In the sub-basement of the Yale Art & Architecture building, a foam core placard reads: “On November 1, 1997 at 11:15 p.m., a small portion of Paul Rudolph’s cremated remains was released into the structural/circulation system of the Yale Architecture Building…With this gesture, I hope to add a coda to the building and the man who built it.” It is eerie to picture the ashes of the building’s architect wafting through its hallways, but somehow—in a place resembling a labyrinth, where one could easily get lost or at least happen on a giant red, KUKA robot in a glass case—such a story seems to fit.
“We’re probably breathing Paul Rudolph right now,” Konstantin Nikolaev ’08 says. It is around 10:30 p.m. on a Sunday night, and the southern tray of the seventh floor, which houses undergraduate majors (graduate students occupy the other three and a half floors of drafting rooms)—is filled with juniors rushing to finish their studio midterm projects.
Yonah Freemark ’08, working nearby, says he probably spends 40 or 50 hours at the building on weeks when major projects are due, which is about every three weeks. “What’s interesting about this building is it never goes dark,” he says. “It’s easy to forget what time it is and get caught here and then realize it’s four in the morning. I’ve been here all day, and I’ve produced this…”—he points to 100 long, thin pieces of chipboard (some straight, some squiggly) that he is gluing together and the base of his headstone—“which is not even complete.”
Since its completion in 1963, the building has suffered the ups-and-downs of popular opinion as people continue to impose their ideological readings onto Rudolph’s design. After being heralded as a triumph and given several awards, the towering structure (often quoted as an example of New Brutalism) became a scapegoat for attacks on architectural styles. In the preface of Drawings, Thomas H. Beeby writes that the building was “literally consumed by the incendiary times,” (referring to a fire in 1969, suspected by many to be caused by arson) and laments the structural changes implemented during the building’s repair: “The structure was not restored; instead, it was subverted at every level. After decades of disregard, the building still speaks to those who wish to listen but with a muffled voice, for it has been bound and gagged.”
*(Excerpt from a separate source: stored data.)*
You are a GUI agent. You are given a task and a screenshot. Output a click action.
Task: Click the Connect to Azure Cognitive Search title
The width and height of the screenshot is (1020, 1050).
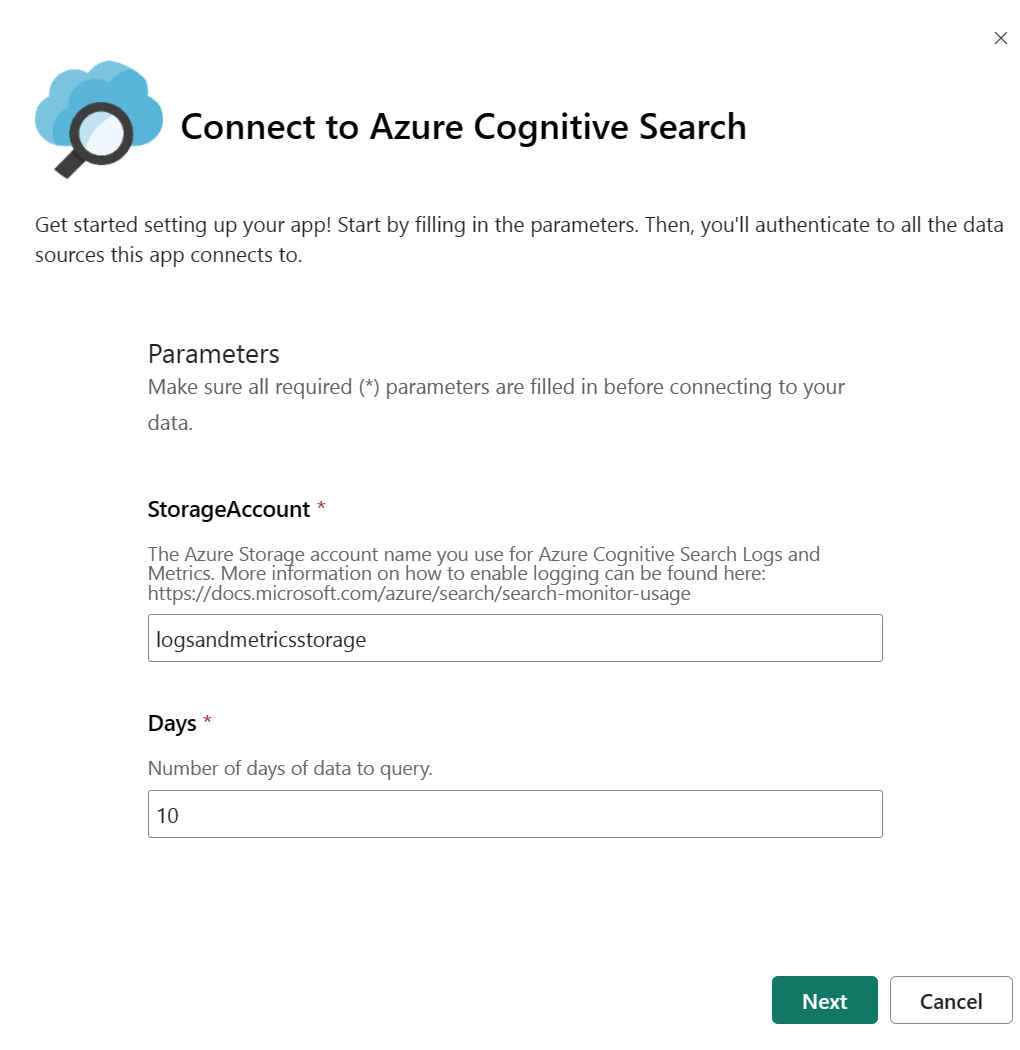point(462,128)
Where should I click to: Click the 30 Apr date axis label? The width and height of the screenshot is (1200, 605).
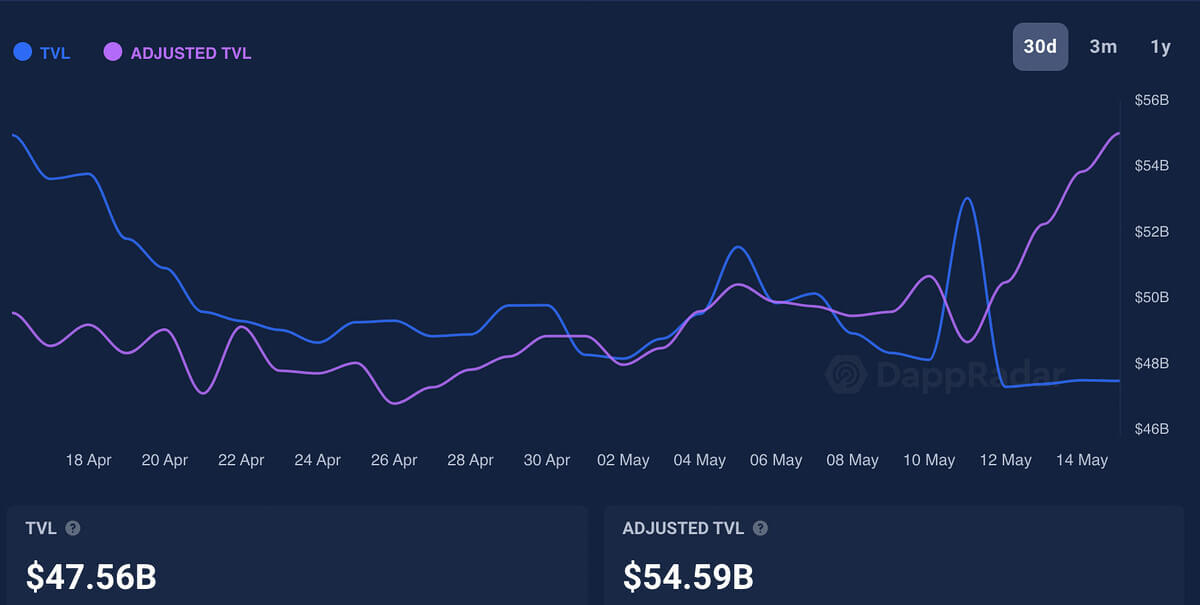pos(547,460)
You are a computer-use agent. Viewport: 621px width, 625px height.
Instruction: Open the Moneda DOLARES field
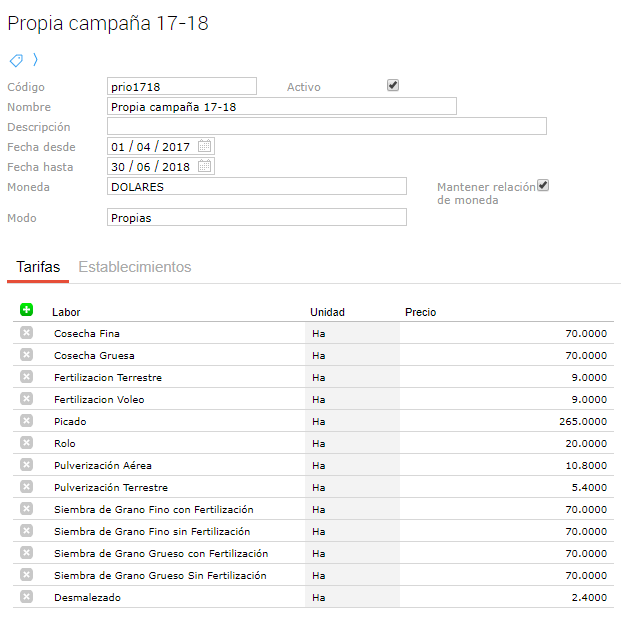[x=256, y=187]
The upcoming renovations, which will begin in 2007, will restore some aspects of Rudolph’s original: They will revive the student lounge on the roof and transform the basement. But they will also connect the building to a renovated Art History building next door via a new Art & Architecture library. Now that the library has temporarily relocated to Crown Street, non-architecture majors have little reason to go there, and many do not find this troubling. Art History major Daniella Berman ’07, who frequented the former library, said she found its low ceilings “dungeon-esque.” There are no physical barriers separating one student’s work space from the next, nor is there any decipherable system for cleaning up. Workstations are strewn with paper, rulers, sketch pads, pieces of chipboard and partially completed models. As Alexander Sassaroli ’08 puts it, the building is another world.